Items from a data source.
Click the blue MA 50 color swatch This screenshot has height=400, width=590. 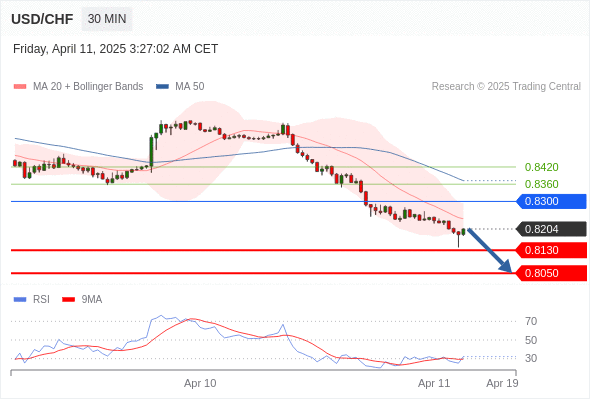click(x=162, y=87)
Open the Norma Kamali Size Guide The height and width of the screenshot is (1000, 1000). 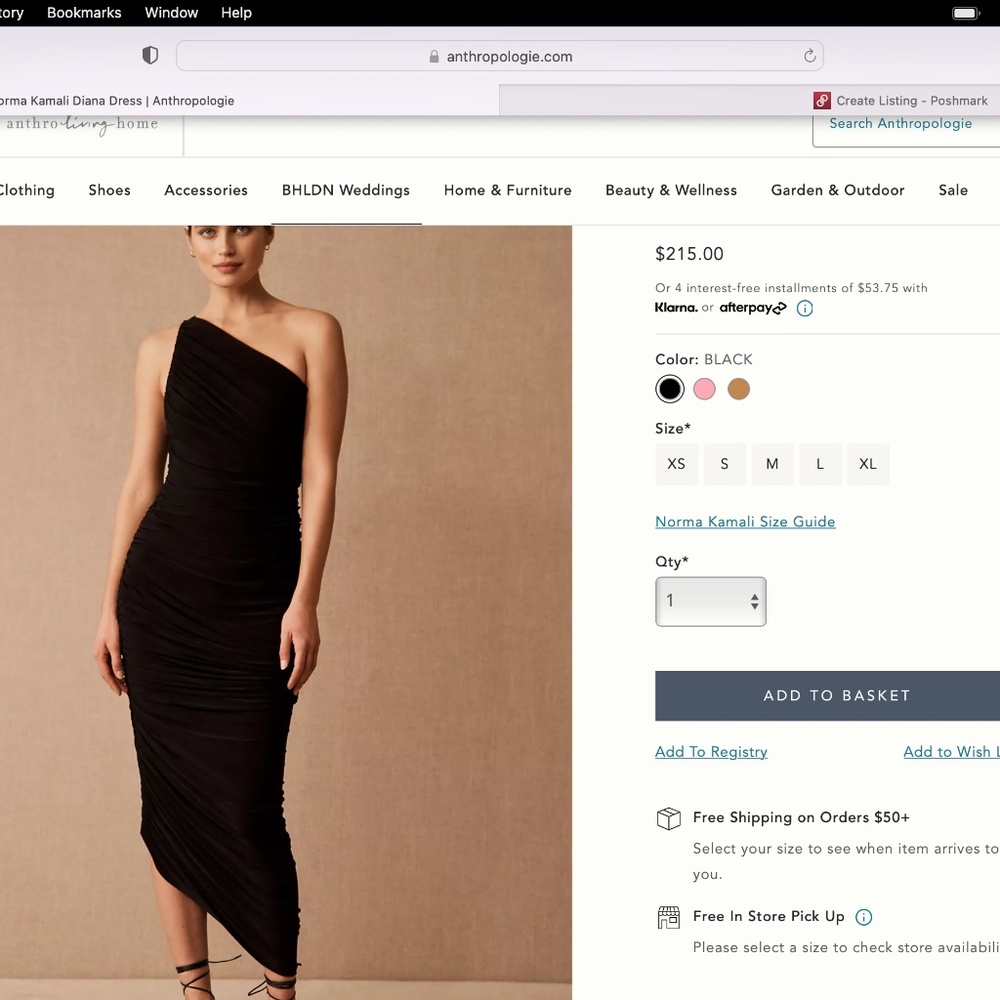(745, 521)
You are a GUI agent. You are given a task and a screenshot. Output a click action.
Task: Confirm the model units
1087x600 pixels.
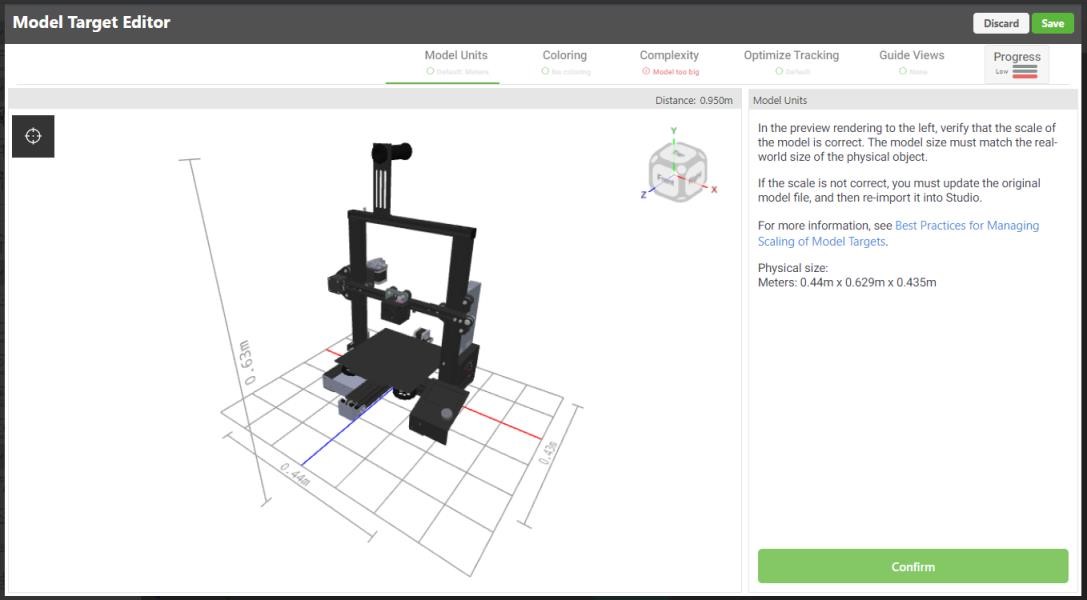(x=911, y=566)
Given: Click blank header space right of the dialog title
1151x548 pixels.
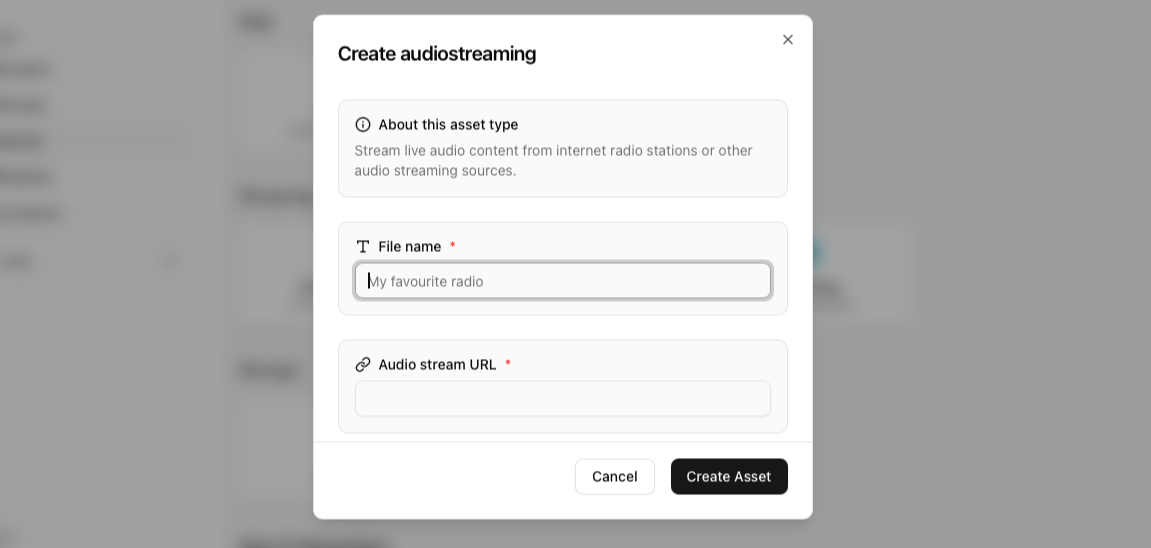Looking at the screenshot, I should click(650, 54).
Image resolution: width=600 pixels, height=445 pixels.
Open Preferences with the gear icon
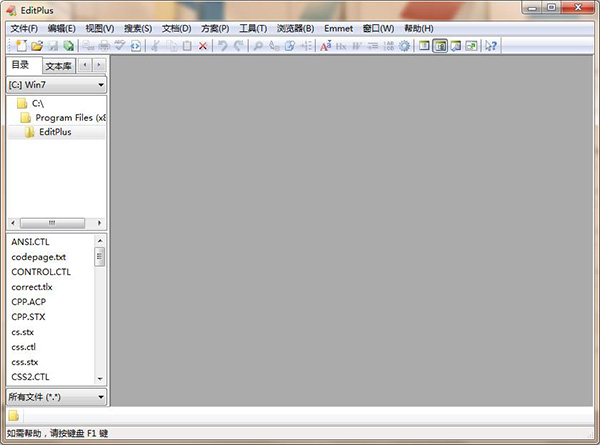coord(404,46)
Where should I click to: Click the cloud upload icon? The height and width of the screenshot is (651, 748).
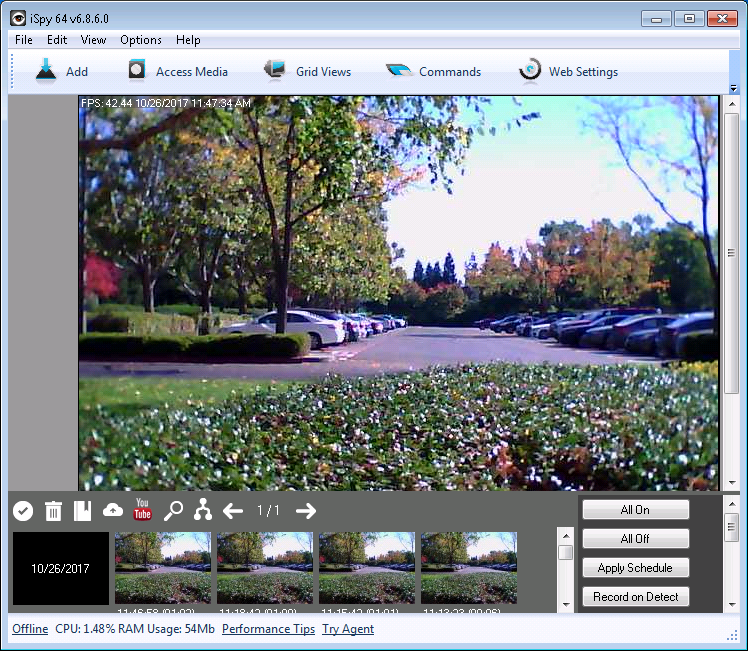pyautogui.click(x=113, y=511)
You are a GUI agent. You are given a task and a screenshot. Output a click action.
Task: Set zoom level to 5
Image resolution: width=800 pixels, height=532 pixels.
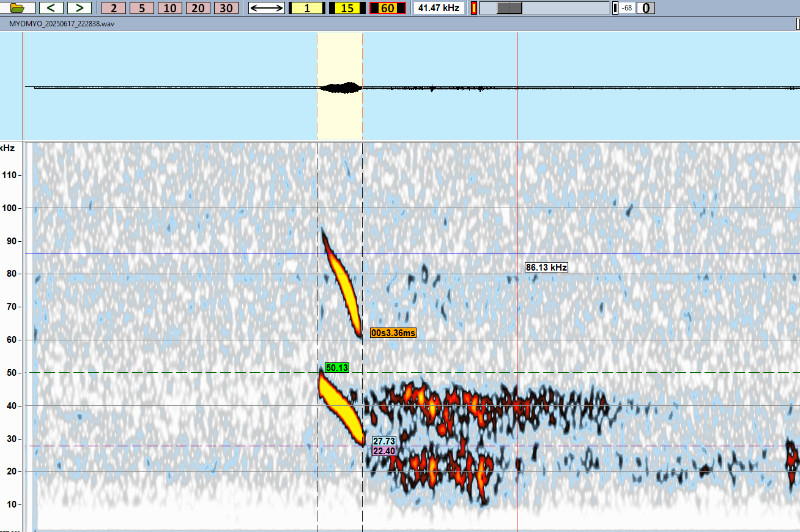[142, 8]
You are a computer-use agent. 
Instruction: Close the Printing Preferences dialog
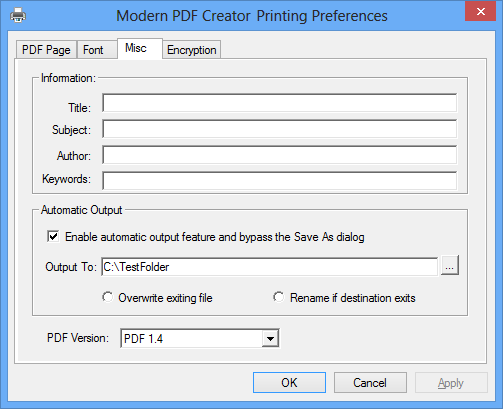[480, 12]
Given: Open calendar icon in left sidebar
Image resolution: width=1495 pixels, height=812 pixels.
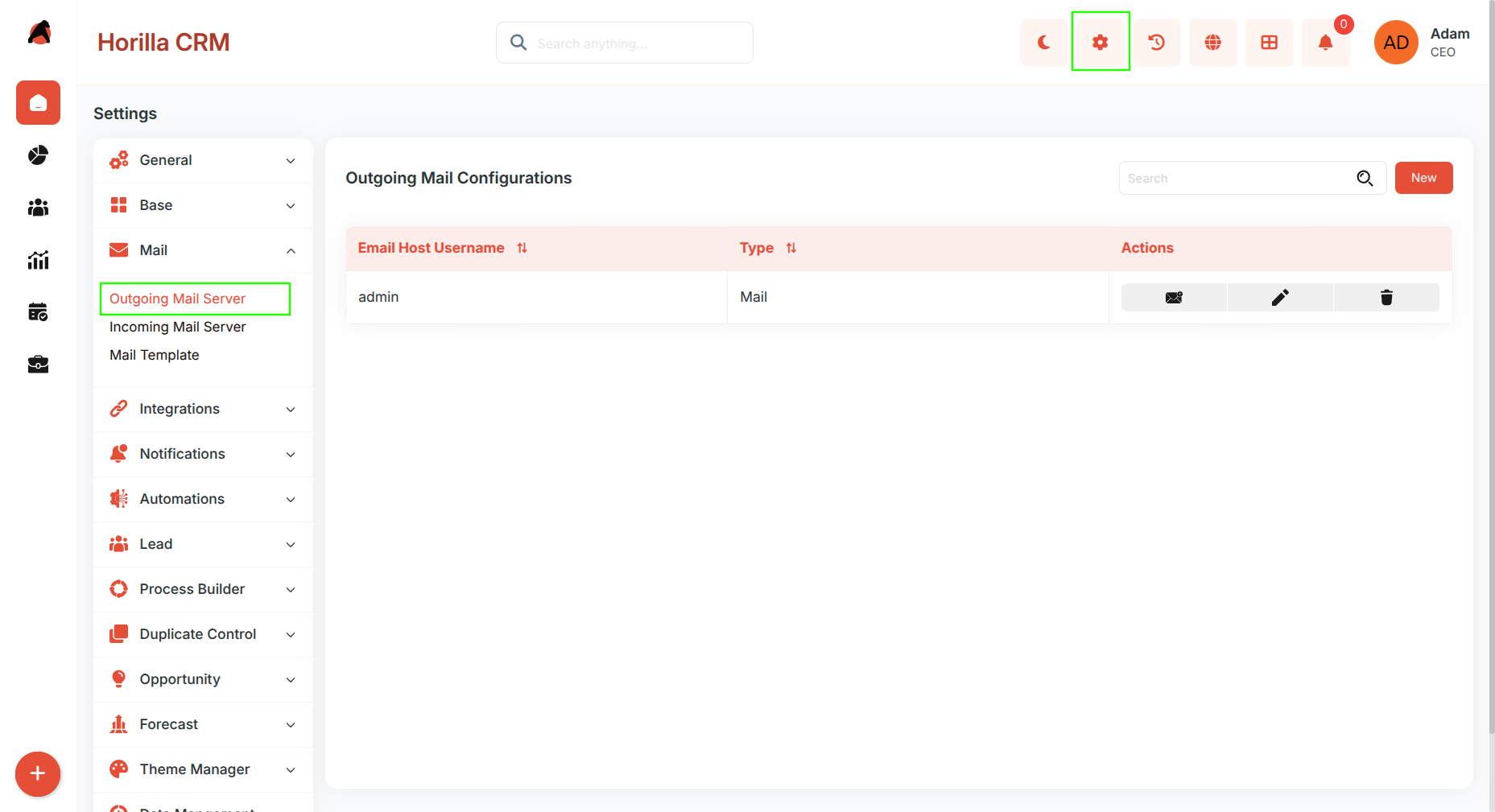Looking at the screenshot, I should (38, 312).
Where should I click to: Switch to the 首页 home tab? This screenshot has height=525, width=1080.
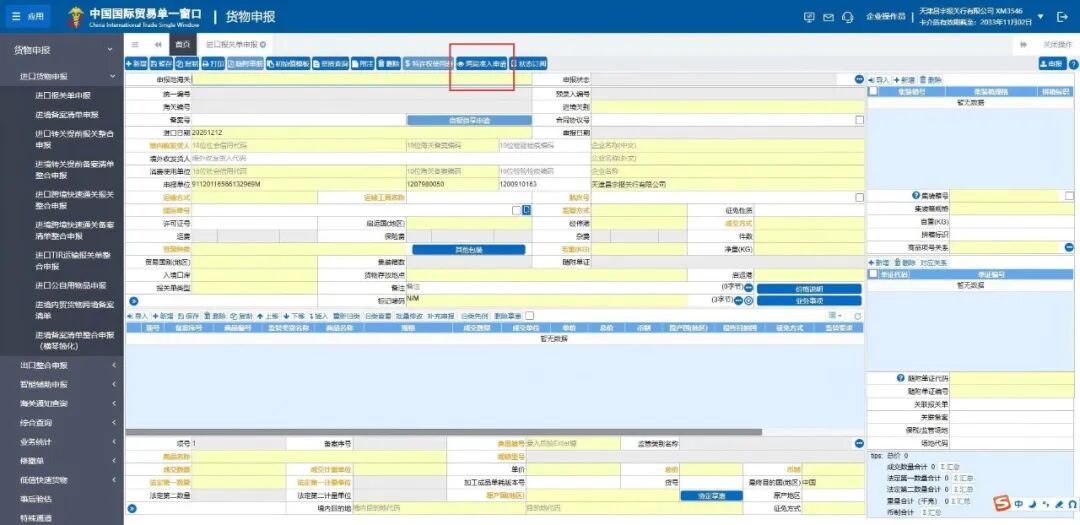pos(182,45)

Required work. Write out the lines above from the one with "1151x548 pixels." through the one with "Task: Set zoom level to 5", ends included, exactly; no picture goes in.

Answer.
1151x548 pixels.
Looking at the screenshot, I should click(650, 54).
Image resolution: width=600 pixels, height=445 pixels.
Open Preferences with the gear icon
coord(404,46)
Where should I click to: Click the cloud upload icon? The height and width of the screenshot is (651, 748).
pyautogui.click(x=113, y=511)
You are a GUI agent. You are given a task and a screenshot. Output a click action.
Task: Set zoom level to 5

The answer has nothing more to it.